Ach, was haben wir uns gefreut, nun leider zu früh gefreut: Georges Prêtre sollte zu den diesjährigen Osterfestspielen Salzburg die Sächsische Staatskapelle im Großen Festspielhaus dirigieren. Gemeinsam mit Christian Thielemann und Lorenzo Viotti, so war es geplant, sollte der französische Dirigent das traditionelle »Konzert für Salzburg« leiten.

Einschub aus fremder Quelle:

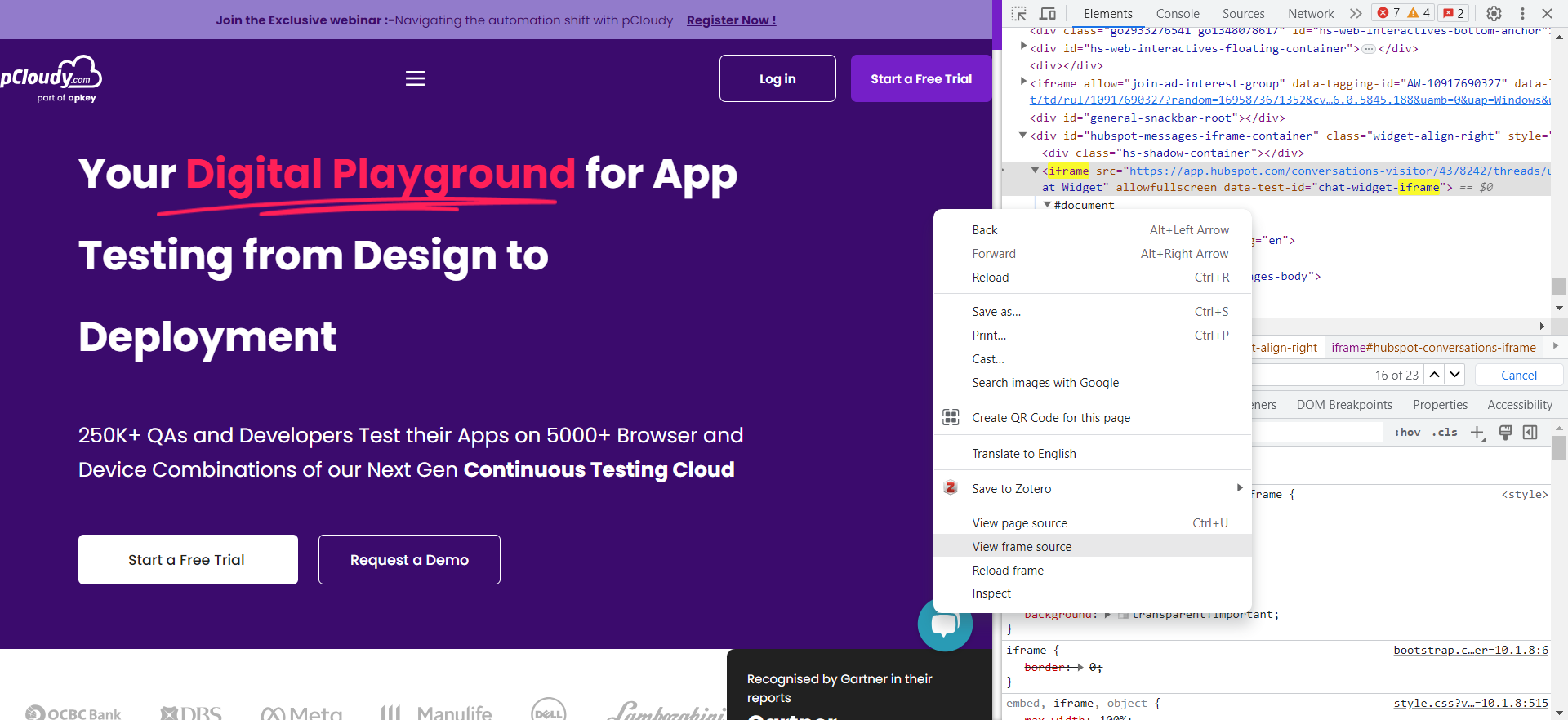Click Cancel in the DevTools search bar
Screen dimensions: 1568x720
pyautogui.click(x=1518, y=375)
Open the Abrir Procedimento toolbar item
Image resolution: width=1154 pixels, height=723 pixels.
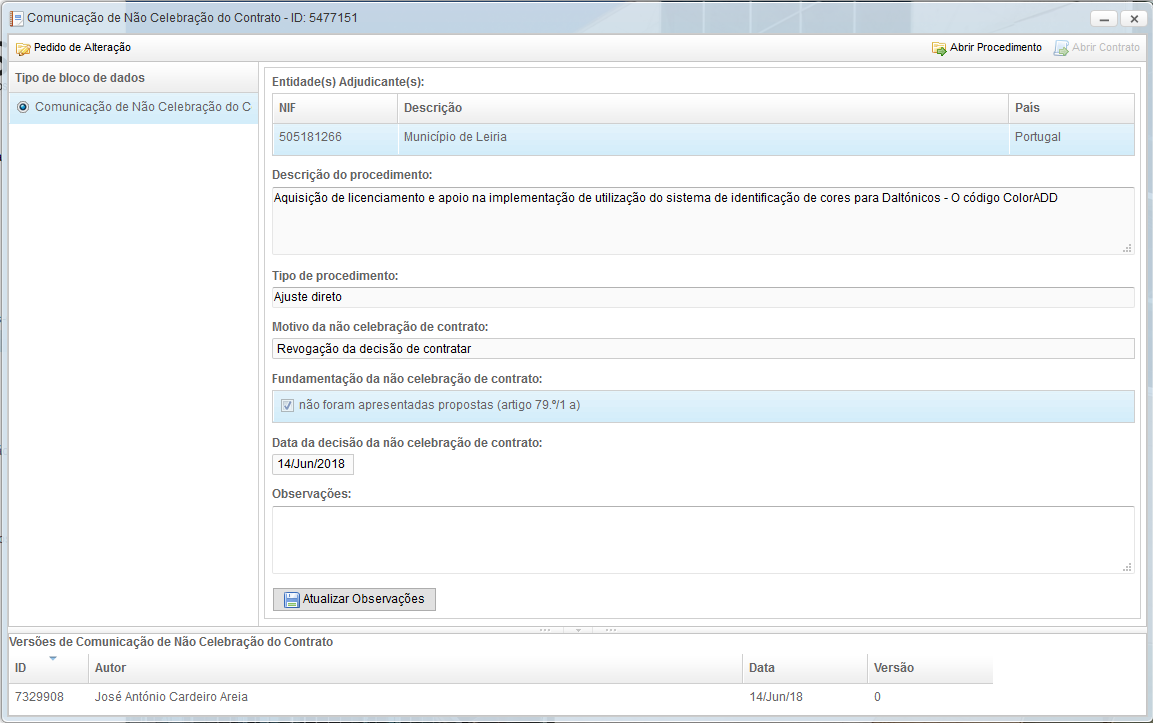[x=995, y=48]
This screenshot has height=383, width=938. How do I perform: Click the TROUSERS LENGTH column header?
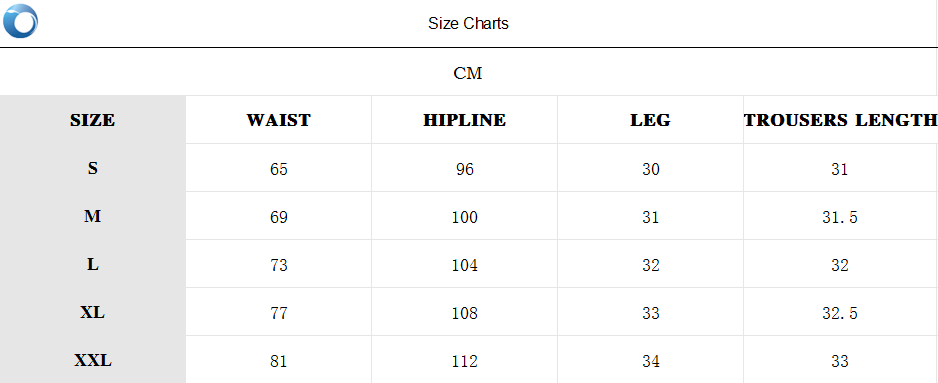pyautogui.click(x=840, y=120)
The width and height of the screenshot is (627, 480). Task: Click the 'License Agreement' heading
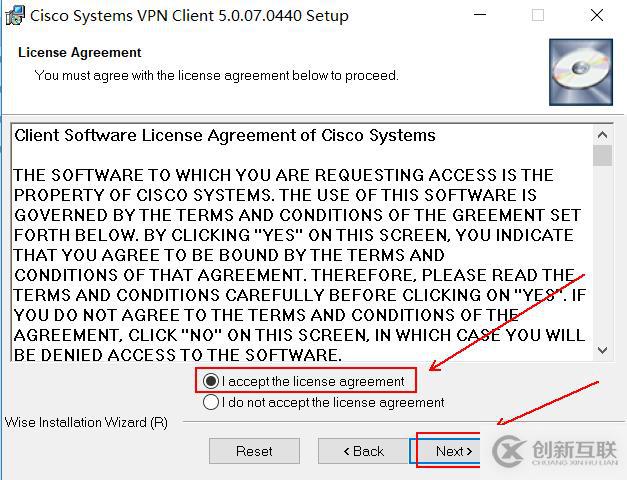(80, 52)
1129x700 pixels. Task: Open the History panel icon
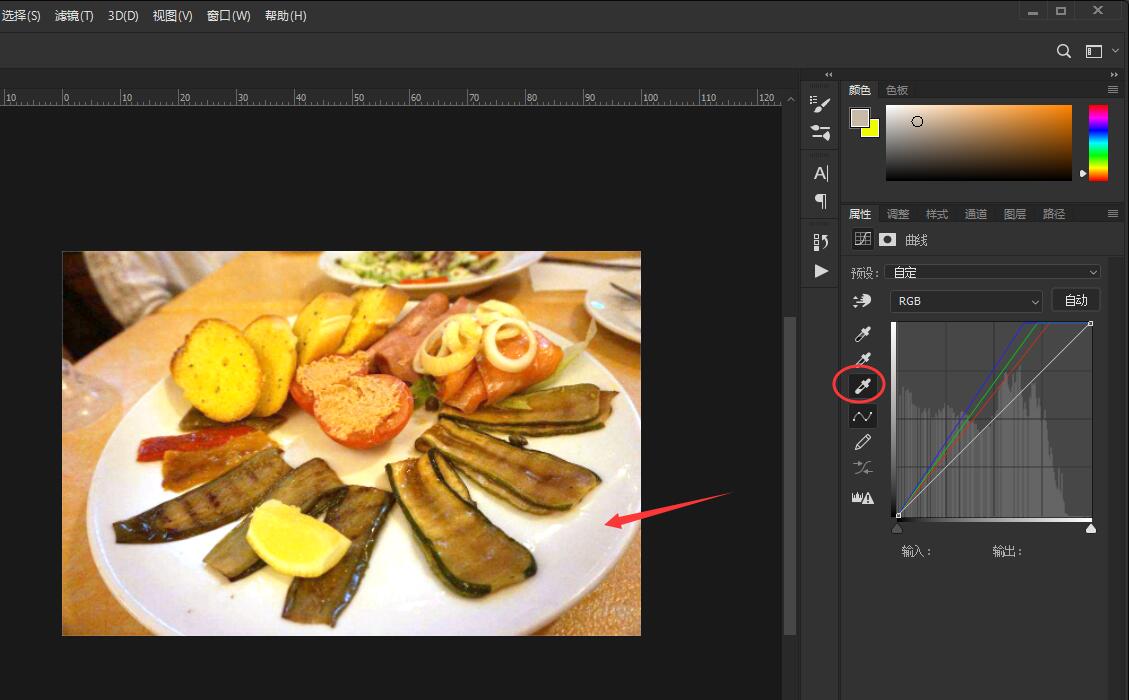point(821,241)
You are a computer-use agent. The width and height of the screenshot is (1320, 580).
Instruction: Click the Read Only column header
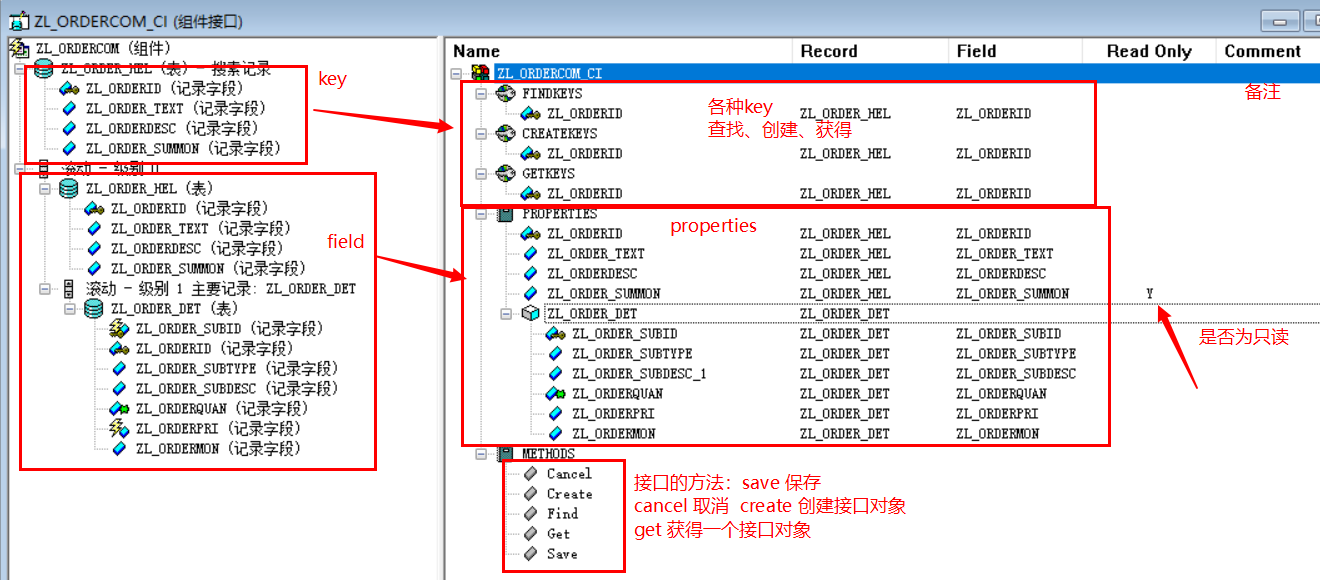1147,50
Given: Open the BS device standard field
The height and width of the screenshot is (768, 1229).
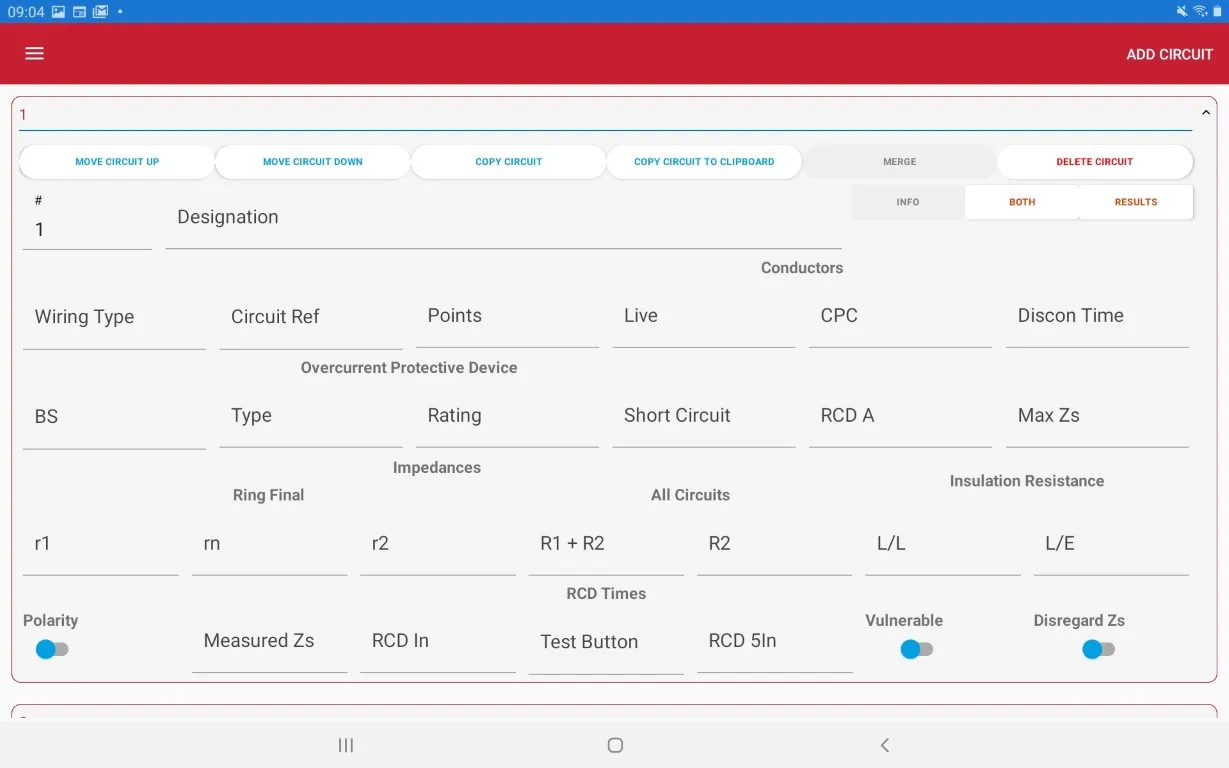Looking at the screenshot, I should (114, 417).
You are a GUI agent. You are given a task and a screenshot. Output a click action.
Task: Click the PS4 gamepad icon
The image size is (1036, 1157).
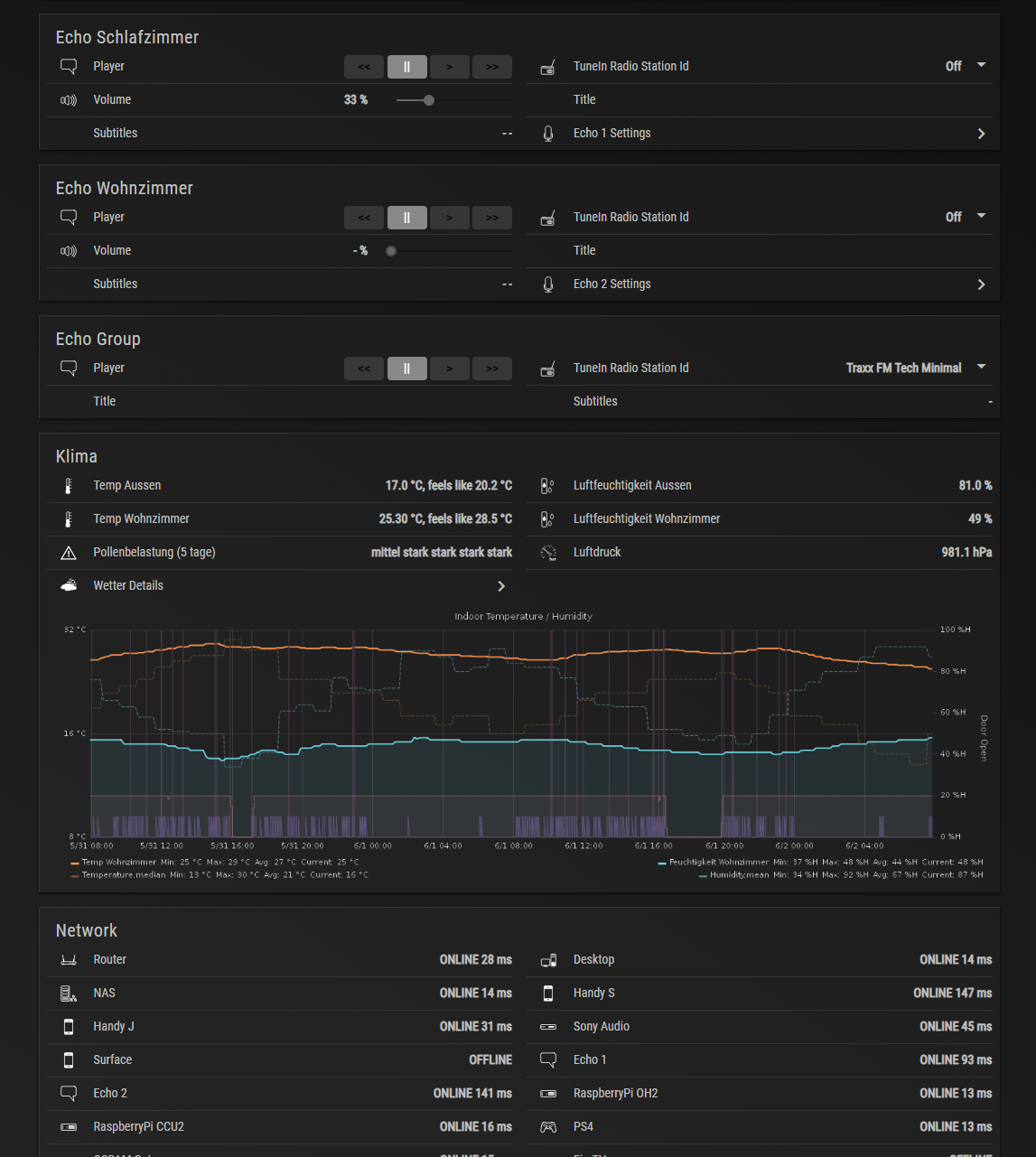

Es wird nun nicht dazu kommen. Am Nachmittag des 4. Januar ist der Maestro in seinem Château de Vaudricourt im südfranzösischen Navès verstorben. Vorigen Sommer ist er 92 Jahre alt geworden, Anfang 2016 ist er sogar noch von Alexander Pereira ans Pult der Mailänder Scala geholt worden und wirkte im Herbst an einem Konzert der Wiener Symphoniker im Goldenen Saal des Musikvereins mit. Für Schlagzeilen hatte Maestro Prêtre dort schon gesorgt, als er im Jahr 2008 als seinerzeit ältester Dirigent beim Neujahrskonzert der Wiener Philharmoniker debütiert. Zwei Jahre später hat er diesen Erfolg im Dreivierteltakt wiederholt.

Foto: M. Creutziger
Fotos: Matthias Creutziger

Selbstredend ist es nicht nur das Alterswerk und der damit verbundene Respekt, womit wir Georges Prêtre in Erinnerung behalten werden. Der 1924 im Norden Frankreichs geborene Dirigent (seine musikalische Laufbahn begann er als Pianist und Trompeter) wirkte maßgeblich als Generalmusikdirektor der Opéra National de Paris sowie der Opéra-Comique. Sein Name ist mit der Wiedereröffnung der Metropolitan Opera New York ebenso verbunden wie mit zahllosen Gastdirigaten sämtlicher großer Orchester weltweit. Insbesondere mit der Pflege und Verbreitung französischer Musik erwarb er sich große Verdienste. In der Moderne kam er über die Musik von Messiaen nicht hinaus, das war sein Bekenntnis. Als „schönste Musik“ bezeichnete er mal „die innere Stille“.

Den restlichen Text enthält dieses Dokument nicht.